Art. 16. As solicitações de inclusão, alteração, substituição e supressão de “assuntos” para protocolização de processos no SEI, devem ser encaminhadas formalmente à área responsável do Núcleo de Suprimentos, Logística e Frotas, por meio do endereço eletrônico institucional estabelecido para esta finalidade.
Art. 17. Os processos e documentos incluídos no SEI devem obedecer aos seguintes níveis de acesso:
I – público, com acesso garantido e sem formalidades a qualquer interessado;
II – restrito, quando se tratar de informação sigilosa não classificada; e
III – sigiloso, quando se tratar de informação sigilosa classificada, por ser imprescindível à segurança da sociedade ou do Estado, nos termos dos artigos 23 e 24 da Lei n° 12.527/2011, passível de classificação nos graus ultrassecreto, secreto ou reservado.

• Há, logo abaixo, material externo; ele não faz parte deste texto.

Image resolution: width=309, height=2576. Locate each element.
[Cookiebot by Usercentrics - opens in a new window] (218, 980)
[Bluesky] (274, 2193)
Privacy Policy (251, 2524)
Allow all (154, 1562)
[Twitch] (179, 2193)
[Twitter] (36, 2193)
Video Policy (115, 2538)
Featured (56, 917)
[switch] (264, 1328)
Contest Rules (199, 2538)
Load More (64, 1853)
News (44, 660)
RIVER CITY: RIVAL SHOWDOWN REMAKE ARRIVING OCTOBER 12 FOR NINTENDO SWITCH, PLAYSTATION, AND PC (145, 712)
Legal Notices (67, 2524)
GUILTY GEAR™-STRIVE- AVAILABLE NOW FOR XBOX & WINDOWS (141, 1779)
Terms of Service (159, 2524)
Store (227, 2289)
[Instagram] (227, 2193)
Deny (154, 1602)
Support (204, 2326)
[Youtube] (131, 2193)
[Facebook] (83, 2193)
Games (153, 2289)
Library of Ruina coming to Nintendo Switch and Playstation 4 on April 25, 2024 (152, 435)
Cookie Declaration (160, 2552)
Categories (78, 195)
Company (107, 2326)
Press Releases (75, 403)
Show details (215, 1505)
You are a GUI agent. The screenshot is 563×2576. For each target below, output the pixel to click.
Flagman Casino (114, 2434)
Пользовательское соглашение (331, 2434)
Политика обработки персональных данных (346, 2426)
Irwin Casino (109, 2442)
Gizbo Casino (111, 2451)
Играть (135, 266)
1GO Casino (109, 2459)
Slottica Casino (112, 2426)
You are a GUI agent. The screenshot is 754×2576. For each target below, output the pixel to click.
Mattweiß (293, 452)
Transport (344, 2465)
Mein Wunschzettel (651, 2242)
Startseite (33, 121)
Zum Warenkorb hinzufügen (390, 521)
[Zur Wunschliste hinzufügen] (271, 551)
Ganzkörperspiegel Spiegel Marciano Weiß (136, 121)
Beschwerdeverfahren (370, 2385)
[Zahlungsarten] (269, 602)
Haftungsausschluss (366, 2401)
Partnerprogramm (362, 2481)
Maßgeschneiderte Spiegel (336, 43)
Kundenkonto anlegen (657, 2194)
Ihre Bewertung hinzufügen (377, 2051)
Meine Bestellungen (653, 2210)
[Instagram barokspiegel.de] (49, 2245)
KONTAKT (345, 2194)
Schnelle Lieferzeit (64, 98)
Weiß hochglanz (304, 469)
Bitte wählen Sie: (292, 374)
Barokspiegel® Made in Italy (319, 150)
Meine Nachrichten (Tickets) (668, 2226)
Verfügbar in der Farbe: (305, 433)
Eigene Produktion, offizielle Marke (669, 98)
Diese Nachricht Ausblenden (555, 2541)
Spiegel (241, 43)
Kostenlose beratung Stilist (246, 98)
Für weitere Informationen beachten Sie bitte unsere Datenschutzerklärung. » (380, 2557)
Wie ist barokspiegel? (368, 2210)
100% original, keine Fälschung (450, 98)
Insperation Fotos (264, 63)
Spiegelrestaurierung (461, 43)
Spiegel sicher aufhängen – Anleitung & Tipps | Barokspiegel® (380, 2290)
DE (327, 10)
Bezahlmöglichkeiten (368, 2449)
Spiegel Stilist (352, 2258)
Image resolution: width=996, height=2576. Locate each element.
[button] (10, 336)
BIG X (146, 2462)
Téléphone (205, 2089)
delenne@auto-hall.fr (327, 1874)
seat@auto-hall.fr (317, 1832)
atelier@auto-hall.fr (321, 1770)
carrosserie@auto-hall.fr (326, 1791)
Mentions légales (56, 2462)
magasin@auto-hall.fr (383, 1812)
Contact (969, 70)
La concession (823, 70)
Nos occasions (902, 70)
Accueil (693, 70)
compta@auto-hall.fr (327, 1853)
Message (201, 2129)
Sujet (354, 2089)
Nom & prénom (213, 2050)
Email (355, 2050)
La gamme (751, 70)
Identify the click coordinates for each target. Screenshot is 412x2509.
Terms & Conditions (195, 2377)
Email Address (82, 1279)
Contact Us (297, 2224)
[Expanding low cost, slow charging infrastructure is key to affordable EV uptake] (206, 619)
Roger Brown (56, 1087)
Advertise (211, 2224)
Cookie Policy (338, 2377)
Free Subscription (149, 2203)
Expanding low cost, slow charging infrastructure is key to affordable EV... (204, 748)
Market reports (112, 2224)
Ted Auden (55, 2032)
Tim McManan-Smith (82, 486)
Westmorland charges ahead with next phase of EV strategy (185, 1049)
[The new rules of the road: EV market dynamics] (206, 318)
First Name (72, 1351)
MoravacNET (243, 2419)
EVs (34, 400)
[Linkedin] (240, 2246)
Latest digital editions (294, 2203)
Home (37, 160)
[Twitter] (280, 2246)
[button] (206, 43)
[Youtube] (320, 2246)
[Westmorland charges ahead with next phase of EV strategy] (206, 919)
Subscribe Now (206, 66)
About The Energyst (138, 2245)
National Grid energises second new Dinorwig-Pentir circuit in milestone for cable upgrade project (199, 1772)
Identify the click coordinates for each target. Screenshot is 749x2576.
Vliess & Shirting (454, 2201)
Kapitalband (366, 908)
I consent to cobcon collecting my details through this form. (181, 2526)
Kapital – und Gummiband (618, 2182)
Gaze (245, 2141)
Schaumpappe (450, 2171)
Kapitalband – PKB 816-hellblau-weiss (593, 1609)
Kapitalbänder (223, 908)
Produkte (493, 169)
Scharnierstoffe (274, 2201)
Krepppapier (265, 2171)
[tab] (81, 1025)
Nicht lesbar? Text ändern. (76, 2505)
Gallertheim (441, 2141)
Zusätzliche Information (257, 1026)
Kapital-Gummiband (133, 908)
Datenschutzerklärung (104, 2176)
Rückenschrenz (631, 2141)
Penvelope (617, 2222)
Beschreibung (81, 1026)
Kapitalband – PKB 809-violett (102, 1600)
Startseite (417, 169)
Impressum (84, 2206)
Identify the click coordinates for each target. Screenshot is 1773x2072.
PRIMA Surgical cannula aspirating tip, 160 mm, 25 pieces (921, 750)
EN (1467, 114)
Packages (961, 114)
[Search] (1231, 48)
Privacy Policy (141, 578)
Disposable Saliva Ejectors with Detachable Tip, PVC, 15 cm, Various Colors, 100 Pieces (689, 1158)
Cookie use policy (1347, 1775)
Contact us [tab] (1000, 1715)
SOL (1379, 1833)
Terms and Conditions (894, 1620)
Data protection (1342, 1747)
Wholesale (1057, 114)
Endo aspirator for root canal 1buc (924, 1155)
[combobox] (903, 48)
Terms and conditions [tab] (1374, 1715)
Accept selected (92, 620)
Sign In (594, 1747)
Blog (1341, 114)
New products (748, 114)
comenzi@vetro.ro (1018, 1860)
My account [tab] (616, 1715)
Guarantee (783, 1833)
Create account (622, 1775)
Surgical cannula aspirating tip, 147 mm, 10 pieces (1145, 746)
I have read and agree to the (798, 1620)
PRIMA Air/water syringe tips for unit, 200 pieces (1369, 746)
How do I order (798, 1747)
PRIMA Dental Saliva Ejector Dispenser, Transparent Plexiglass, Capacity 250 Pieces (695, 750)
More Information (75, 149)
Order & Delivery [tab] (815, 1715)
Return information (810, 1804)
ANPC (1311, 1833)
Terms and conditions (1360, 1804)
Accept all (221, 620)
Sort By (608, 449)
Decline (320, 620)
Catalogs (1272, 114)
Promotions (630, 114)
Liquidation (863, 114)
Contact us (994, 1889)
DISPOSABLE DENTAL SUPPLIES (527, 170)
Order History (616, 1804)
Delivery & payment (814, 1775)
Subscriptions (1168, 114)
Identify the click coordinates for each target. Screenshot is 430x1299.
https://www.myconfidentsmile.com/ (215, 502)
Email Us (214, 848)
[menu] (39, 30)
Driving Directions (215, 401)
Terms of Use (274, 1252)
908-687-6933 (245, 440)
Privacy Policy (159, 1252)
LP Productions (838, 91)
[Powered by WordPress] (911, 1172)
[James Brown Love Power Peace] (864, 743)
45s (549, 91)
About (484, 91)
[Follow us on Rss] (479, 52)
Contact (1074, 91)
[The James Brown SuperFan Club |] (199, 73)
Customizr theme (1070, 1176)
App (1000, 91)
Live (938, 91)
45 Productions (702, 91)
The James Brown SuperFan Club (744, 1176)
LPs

§1°Os processos e documentos no SEI devem, em regra, ter nível de acesso público e, excepcionalmente, restrito ou sigiloso, com indicação da hipótese legal aplicável.
Art. 18. O SEI estará disponível na administração direta, autárquica e fundacional do Poder Executivo ou por ela recebido com, no mínimo, os seguintes perfis e funcionalidades:
I – administrador: designado pelo Núcleo Gestor, com permissão para configurar itens de negócio do sistema;
II – básico: destinado à instrução e tramitação de processos, bem como produção e assinatura de documentos;
III – protocolo: destinado à criação (autuação), instrução e tramitação de processos;
Parágrafo único. Os perfis e suas funcionalidades podem ser mudados a qualquer tempo, conforme a necessidade de cada unidade e usuário interno, desde que em consonância com esta Instrução Normativa.
Art. 19. A realocação de usuário em nova unidade implicará na perda de seus acessos.
Parágrafo único. É de responsabilidade da autoridade competente da nova unidade solicitar acesso compatível com as novas atribuições do usuário.
Art. 20. Esta Instrução entra em vigor na data de sua publicação, revogadas as disposições em contrário.
Dê-se ciência, Publique-se e cumpra-se.
GABINETE DO SECRETÁRIO DE ESTADO DE GESTÃO E PLANEJAMENTO, em Goiânia, aos 23 dias do mês de janeiro de 2017.